Doctoral Candidate Name: 
Jessica Mitchell Cline
Educational Leadership

To determine how secondary, Math I teachers understand student engagement in the classroom setting by exploring their lived experiences, the researcher utilized a constructivist paradigm to frame the phenomenological multiple case studies of one
southwestern North Carolina school district. The intent of the researcher was to describe the understanding of the phenomenon of classroom engagement from the perspectives of high school Math 1 teachers. The researcher engaged in conversations with a purpose
which is characterized by Burgess (1984) as a conversational dialogue that is achieved through active engagement by the interviewer and interviewee around a relevant issue.
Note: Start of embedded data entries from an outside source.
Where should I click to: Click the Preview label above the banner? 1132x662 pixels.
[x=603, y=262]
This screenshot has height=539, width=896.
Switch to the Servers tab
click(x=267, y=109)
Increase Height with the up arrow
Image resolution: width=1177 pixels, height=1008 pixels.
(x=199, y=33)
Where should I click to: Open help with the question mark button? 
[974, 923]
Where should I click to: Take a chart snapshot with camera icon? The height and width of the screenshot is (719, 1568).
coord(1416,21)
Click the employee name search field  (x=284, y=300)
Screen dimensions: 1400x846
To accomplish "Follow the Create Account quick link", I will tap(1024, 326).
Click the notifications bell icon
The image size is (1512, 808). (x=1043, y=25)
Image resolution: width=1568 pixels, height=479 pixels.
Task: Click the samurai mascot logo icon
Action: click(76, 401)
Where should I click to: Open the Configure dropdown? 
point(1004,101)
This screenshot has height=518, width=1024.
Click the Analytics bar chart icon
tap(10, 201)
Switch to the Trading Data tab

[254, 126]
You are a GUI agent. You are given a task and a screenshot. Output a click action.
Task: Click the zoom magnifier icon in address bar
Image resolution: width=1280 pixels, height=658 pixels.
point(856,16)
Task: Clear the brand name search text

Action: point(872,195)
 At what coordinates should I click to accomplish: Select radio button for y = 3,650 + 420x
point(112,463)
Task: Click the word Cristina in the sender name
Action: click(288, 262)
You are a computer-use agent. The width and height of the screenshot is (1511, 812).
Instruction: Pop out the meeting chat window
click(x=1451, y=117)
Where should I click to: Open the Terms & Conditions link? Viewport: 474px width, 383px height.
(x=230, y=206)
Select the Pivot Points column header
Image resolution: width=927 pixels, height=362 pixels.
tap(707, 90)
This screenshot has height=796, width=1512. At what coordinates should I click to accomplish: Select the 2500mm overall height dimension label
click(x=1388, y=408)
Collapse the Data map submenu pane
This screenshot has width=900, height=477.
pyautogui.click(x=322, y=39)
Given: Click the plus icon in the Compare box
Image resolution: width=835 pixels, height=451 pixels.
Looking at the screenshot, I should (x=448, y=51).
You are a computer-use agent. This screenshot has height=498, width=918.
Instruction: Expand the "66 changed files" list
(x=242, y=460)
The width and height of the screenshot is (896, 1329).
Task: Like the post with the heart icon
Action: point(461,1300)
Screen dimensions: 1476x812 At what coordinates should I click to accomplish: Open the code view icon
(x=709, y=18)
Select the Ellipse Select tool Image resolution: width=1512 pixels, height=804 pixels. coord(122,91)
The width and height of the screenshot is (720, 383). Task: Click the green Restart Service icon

Research regarding engagement began in the early 1980’s. The topic of engagement has become increasingly popular in education and psychological research due to its emphasis on explaining student behaviors (van Uden, Ritzen, & Pieters, 2013). Multiple definitions and variables within the research have emerged in attempts to articulate a single definition of classroom engagement (Azevado, 2015). Yet, a widely agreed upon definition and measurement of engagement still does not exist.
The findings presented emphasize participants’ understanding of the importance of Cooper’s (2011) Classroom Engagement Framework’s “Connective Teaching” as the foundational point of entry to engaging students within the Math 1 classroom setting.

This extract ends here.